The reason for removing the Section IDs is that annotation Section IDs is a rather expensive 
task and not always available in real life scenarios. By removing the Section IDs, we could generalize our 
approaches to meet more realistic use cases and hopefully provide more values. 

By removing Section IDs, we subject our task to new challenges and will answer the following questions:

1. **Is Section ID necessary to achieve good accuracy?**
2. **Can we improve accuracy using full CTR as premise?**
3. **Can we operate using limited input token length?**

# Approach

Our approach is divided into two major categories:

1. Section ID Baselines
2. Full CTR Text Methods

The Section ID baselines follow the original task workflow described in Figure 1, where a (Section Premise, Hypothesis)
is combined into a prompt and fed into a LLM to make an entailment prediction. This method is used to establish a Section ID
baseline and answer question 1. It is also described in Figure 2 (*). 

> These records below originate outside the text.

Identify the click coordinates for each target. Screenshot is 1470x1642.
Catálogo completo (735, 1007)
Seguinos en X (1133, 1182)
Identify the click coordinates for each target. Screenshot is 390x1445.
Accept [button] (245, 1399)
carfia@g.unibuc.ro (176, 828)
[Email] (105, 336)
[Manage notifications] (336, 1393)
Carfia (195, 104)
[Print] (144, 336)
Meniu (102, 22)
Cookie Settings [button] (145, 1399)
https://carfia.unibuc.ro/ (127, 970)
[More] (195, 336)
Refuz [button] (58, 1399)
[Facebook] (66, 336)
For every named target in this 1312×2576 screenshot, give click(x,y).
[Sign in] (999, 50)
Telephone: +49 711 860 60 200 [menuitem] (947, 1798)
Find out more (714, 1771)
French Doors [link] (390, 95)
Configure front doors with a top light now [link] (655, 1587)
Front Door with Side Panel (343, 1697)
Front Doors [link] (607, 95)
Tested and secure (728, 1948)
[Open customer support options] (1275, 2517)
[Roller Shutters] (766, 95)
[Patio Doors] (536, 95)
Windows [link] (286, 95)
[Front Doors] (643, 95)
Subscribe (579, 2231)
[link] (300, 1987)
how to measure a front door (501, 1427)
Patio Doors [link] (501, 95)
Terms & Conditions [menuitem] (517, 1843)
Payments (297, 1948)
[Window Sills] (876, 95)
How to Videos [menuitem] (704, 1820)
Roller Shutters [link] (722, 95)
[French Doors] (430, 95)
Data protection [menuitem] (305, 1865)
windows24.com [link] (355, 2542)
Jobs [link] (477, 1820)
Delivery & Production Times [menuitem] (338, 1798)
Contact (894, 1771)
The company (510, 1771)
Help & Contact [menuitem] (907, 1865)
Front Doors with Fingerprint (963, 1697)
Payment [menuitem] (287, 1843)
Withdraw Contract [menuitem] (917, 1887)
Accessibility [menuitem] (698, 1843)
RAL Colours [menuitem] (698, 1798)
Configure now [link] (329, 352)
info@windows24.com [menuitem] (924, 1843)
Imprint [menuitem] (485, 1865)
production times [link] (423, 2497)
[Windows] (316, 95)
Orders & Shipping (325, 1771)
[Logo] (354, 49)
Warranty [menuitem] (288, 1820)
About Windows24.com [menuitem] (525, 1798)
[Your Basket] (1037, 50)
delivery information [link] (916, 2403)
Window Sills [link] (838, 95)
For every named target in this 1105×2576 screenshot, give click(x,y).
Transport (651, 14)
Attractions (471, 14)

The Full CTR Text methods contain 5 different ways to handle a full CTR text as the premise, which all tries to either compress
or extract important information from the CTR. These methods are described in Figure 2 (A)-(E). A baseline using Full CTR text 
directly as premise is also established and described in Figure 2 (*).

A detailed explanation for each method is provided in the next sub-section.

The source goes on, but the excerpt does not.